◆ Provided material:
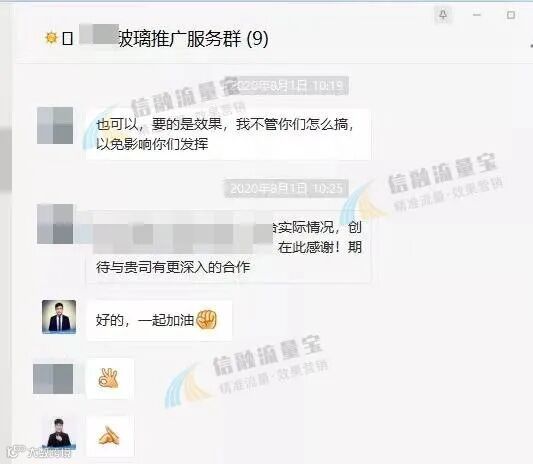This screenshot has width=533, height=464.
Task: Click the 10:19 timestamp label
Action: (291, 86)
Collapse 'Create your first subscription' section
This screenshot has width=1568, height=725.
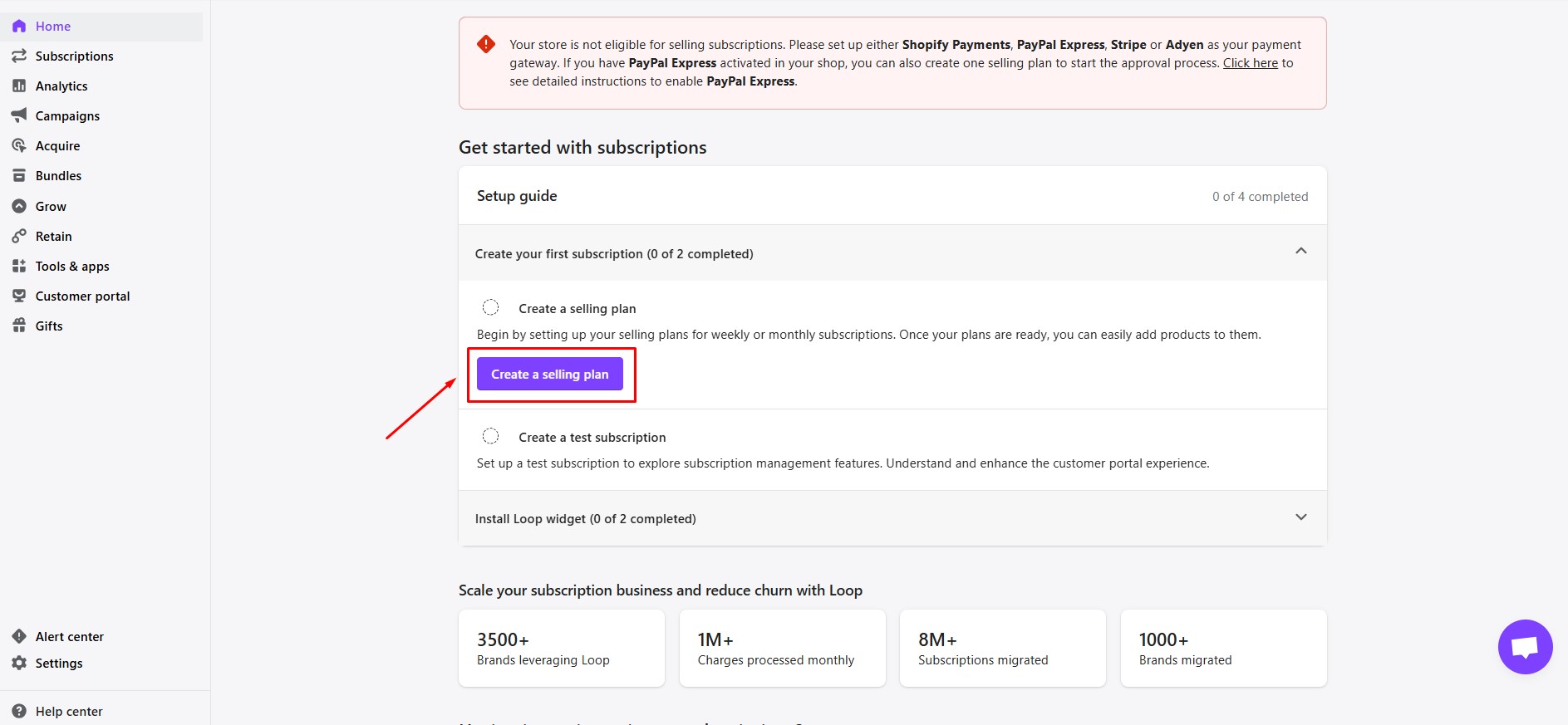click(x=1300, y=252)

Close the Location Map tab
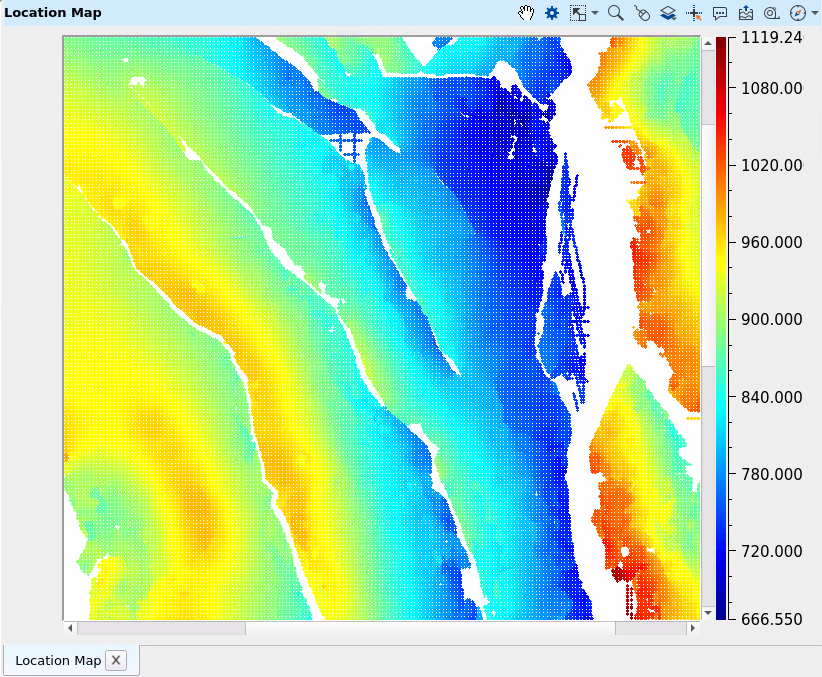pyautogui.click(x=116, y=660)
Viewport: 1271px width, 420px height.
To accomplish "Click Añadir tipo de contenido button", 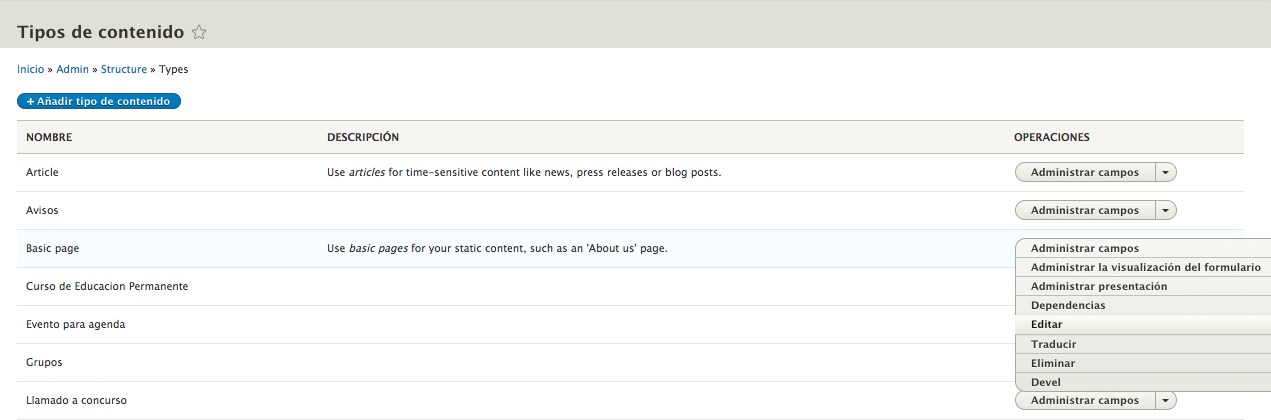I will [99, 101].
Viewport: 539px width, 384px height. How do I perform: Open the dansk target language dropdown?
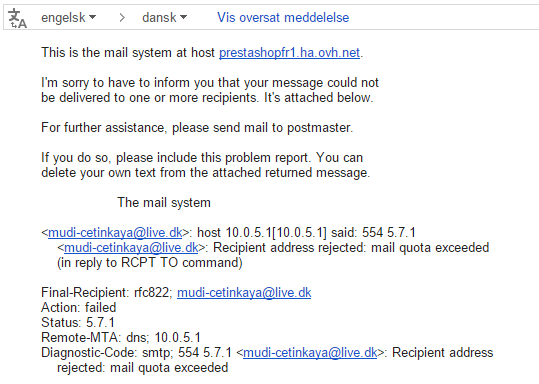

◆ Task brief: Give the listing from its first line through the line containing "pyautogui.click(x=116, y=660)" as a Markdown table with the columns Row and Text, one numbered row per line. Skip blank lines and leave the pictures out.

◆ Completed exercise:
| Row | Text |
|---|---|
| 1 | This screenshot has width=533, height=464. |
| 2 | Task: Click the 10:19 timestamp label |
| 3 | Action: (291, 86) |
| 4 | Collapse 'Create your first subscription' section |
| 5 | This screenshot has width=1568, height=725. |
| 6 | click(x=1300, y=252) |
| 7 | Close the Location Map tab |
| 8 | pyautogui.click(x=116, y=660) |